I have two Pandas Dataframes, both of varying length. DF1 has about 1.2 millions row (and just 1 column), DF2 has about 300,000 rows (and a single column), and I am trying to find similar items from both lists.
DF1 has about 75% Company Names, and 25% People, and the reverse is true for DF2, but they are both alphanumeric. What I would like is to write a function that will highlight the most similar items from the two lists, ranked by a score (or percentage). For example,
Apple -> Apple Inc. (0.95)
Apple -> Applebees (0.68)
Banana Boat -> Banana Bread (0.25)
So far, I have tried two approaches, both of which have failed.
Method 1: Find Jaccard Coefficients for the two lists.
import numpy as np
from sklearn.metrics import jaccard_similarity_score
jaccard_similarity_score(df_1, df_2)
This does not work, probably due to the varying lengths of the two data frames and I get this error:
ValueError: Found arrays with inconsistent numbers of samples
Method 2:: Using Sequence Matcher
from difflib import SequenceMatcher
def similar(a, b):
return SequenceMatcher(None, a, b).ratio()

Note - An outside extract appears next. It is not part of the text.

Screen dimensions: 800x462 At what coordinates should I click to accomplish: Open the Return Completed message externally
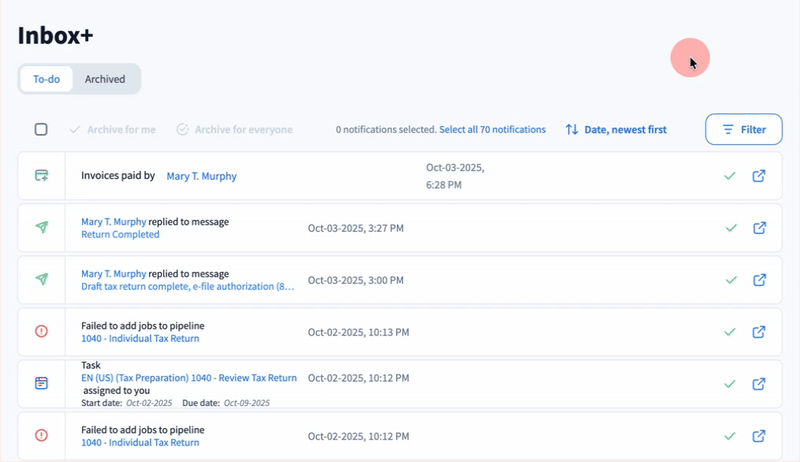click(759, 228)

And then calling the Dataframes:
similar(df_1, df_2)
This results in an error:
pandas/index.pyx in pandas.index.IndexEngine.get_loc (pandas/index.c:3979)()
pandas/index.pyx in pandas.index.IndexEngine.get_loc (pandas/index.c:3843)()
pandas/hashtable.pyx in pandas.hashtable.PyObjectHashTable.get_item (pandas/hashtable.c:12265)()
pandas/hashtable.pyx in pandas.hashtable.PyObjectHashTable.get_item (pandas/hashtable.c:12216)()
KeyError: 0
How could I approach this problem?